%%
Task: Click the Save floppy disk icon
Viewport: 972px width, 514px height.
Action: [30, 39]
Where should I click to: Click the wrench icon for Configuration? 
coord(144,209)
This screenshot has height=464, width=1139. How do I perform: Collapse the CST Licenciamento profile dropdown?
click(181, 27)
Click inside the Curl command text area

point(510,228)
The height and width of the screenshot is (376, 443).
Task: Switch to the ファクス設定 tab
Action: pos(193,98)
%%
*To be done:* Copy these lines again, substituting "button" for every occurrence of "icon" and changing nothing else.

*Written solution:*
Task: Click the Save floppy disk button
Viewport: 972px width, 514px height.
Action: [30, 39]
Where should I click to: Click the wrench button for Configuration? 
coord(144,209)
This screenshot has height=464, width=1139. How do I perform: Collapse the CST Licenciamento profile dropdown?
click(181, 27)
Click inside the Curl command text area

point(510,228)
The height and width of the screenshot is (376, 443).
Task: Switch to the ファクス設定 tab
Action: pos(193,98)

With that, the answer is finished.